How to obtain a permanent free SSL certificate from Let's Encrypt in Docker

1. Cause

The official cerbot is too annoying. It is not recommended to use the acme.sh which is even worse than the wild growth. Here we introduce how to run cerbot in docker to obtain a permanent free SSL certificate from Let's Encrypt.

2. Model Selection

The cerbot certificate will not automatically refresh the date, but acme.sh has this function, which automatically detects expired domain names and renews them at 0:00 am every day.

Choosing docker to run cerbot is to minimize the configuration and meaningless programs in the server for easy management. For example, we don't need to install Python 2.7, git, and pip required by Let's Encrypt on the host machine, the container will configure itself

Original article https://github.com/acmesh-official/acme.sh/wiki/Run-acme.sh-in-docker

3. Pull the image

$ docker pull neilpang/acme.sh

Run docker command in dns mode

$ docker run --rm -it \
 -v "$(pwd)/out":/acme.sh \
 -e Ali_Key="xxxxxx" \
 -e Ali_Secret="xxxx" \
 neilpang/acme.sh --issue --dns dns_ali -d domain.cn -d *.domain.cn

After success, the certificate will be saved in the out folder. You can also specify the path by modifying the first line "$(pwd)/out" above to the path you want to save it.

4. Note

--dns dns_ali

You need to choose according to the DNS mode of your domain name. Obviously, this is Alibaba. So the first two configurations are Ali_Key and Ali_Secret

Ali_Key, Ali_Secret

Need to be obtained from Alibaba Cloud backend

If you don't know the DNS mode of your domain name, you can find it here https://github.com/acmesh-official/acme.sh/wiki/dnsapi

How to obtain the DNS mode and related configuration of a domain name, you can directly contact the customer service of your domain name

Take Tencent as an example

$ docker run --rm -it \
 -v "$(pwd)/out":/acme.sh \
 -e DP_Id="xxxxxx" \
 -e DP_Key="xxxx" \
 neilpang/acme.sh --issue --dns dns_dp -d domain.cn -d *.domain.cn

Tencent acquired DNSPod, so it is dns_dp

At first I thought it was TX_Id, TX_Key, dns_tx, etc.

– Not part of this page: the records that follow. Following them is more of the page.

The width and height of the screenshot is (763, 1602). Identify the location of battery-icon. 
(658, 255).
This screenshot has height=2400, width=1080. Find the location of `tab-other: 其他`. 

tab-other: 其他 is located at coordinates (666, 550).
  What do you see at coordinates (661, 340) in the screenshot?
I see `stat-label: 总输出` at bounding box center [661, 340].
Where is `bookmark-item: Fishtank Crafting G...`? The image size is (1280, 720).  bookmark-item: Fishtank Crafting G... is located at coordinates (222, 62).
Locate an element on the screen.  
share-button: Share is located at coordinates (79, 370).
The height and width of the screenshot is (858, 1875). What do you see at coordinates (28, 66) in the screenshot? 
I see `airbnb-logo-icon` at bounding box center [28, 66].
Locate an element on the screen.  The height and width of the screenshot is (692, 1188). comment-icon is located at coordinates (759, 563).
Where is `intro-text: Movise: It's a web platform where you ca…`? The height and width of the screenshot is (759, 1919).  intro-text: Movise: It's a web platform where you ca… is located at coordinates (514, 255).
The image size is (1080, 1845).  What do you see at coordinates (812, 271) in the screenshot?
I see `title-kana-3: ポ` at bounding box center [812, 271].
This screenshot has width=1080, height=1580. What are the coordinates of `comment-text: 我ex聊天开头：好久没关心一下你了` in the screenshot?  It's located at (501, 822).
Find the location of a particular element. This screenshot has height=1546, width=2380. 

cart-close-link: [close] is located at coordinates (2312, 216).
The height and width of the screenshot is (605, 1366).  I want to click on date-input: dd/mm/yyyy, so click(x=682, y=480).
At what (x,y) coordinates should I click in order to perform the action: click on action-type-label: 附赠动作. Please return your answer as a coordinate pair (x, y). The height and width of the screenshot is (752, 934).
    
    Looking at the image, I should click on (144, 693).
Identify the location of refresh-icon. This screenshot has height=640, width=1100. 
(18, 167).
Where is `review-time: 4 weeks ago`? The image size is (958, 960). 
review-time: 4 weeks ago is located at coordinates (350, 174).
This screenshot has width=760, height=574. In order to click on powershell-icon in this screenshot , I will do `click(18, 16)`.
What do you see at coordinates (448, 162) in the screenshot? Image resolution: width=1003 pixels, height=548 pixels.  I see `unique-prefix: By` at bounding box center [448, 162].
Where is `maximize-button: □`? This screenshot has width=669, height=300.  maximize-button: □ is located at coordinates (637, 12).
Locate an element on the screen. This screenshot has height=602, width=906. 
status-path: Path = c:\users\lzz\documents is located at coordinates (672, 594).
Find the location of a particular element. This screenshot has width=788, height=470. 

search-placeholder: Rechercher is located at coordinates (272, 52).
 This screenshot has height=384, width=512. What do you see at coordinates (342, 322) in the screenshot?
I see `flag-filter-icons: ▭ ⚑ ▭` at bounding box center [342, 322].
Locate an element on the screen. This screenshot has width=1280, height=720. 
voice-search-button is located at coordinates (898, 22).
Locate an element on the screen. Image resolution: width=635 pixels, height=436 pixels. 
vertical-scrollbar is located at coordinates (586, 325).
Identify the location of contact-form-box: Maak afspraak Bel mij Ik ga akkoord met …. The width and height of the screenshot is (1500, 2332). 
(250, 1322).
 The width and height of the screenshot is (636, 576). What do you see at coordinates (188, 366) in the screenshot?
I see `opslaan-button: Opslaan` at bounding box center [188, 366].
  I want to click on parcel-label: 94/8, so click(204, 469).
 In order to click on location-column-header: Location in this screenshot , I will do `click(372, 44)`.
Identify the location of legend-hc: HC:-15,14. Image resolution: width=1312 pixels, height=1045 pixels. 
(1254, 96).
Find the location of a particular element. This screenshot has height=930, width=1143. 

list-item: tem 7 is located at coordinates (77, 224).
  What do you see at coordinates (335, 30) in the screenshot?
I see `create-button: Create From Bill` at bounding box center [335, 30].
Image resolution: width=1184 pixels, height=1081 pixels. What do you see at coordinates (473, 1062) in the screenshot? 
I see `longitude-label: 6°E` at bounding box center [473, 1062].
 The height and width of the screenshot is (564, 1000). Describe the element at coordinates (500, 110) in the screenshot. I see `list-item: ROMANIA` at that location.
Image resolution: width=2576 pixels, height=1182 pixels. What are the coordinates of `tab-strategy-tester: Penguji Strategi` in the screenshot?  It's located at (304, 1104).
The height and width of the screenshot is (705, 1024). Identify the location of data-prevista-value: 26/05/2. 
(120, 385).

After searching around, I found that my Alibaba server was working properly, but there was nothing wrong with the steps.

So I asked the company to get the domain name account, and then I asked Tencent customer service to find out about this

Of course, this has nothing to do with Tencent, the company that cheated on me is to blame

I have nothing to do with this

5. Commands

The command of docker run --rm is known to everyone. Just exit after running it. This can execute a hammer to automatically update the ssh certificate.

Method 1

Don't use docker run --rm, just use docker run

The advantage is that it is simple, but the disadvantage is that a container is used exclusively for this purpose, which is a waste of resources.

Method 2

The scheduled task runs docker run --rm, and the original example is

#run cron job
docker run --rm -it \
 -v "$(pwd)/out":/acme.sh \
 --net=host \
 neilpang/acme.sh --cron

In fact, --cron is the crontab parameter of Linux, and the specific usage is not cumbersome.

If you like to use crontab, use crontab

If you don't like it, please read the second part of the blog.

Method 3

Tie this thing to the docker daemon, after all, the daemon must be running, so it is not a waste of resources

This is the recommended approach for acme.sh

Same example with original text

$ docker run --rm -itd \
 -v "$(pwd)/out":/acme.sh \
 --net=host \
 --name=acme.sh \
 neilpang/acme.sh daemon

6. Final Result

$ docker run --rm -itd \
 -v "$(pwd)/out":/acme.sh \
 -e DP_Id="xxxxxx" \
 -e DP_Key="xxxx" \
 neilpang/acme.sh --issue --dns dns_dp -d domain.cn -d *.domain.cn daemon

This is the end of this article about how to obtain a permanent free SSL certificate from Let's Encrypt in Docker. For more information about how to obtain a permanent free SSL certificate from Let's Encrypt in Docker, please search for previous articles on 123WORDPRESS.COM or continue to browse the following related articles. I hope you will support 123WORDPRESS.COM in the future!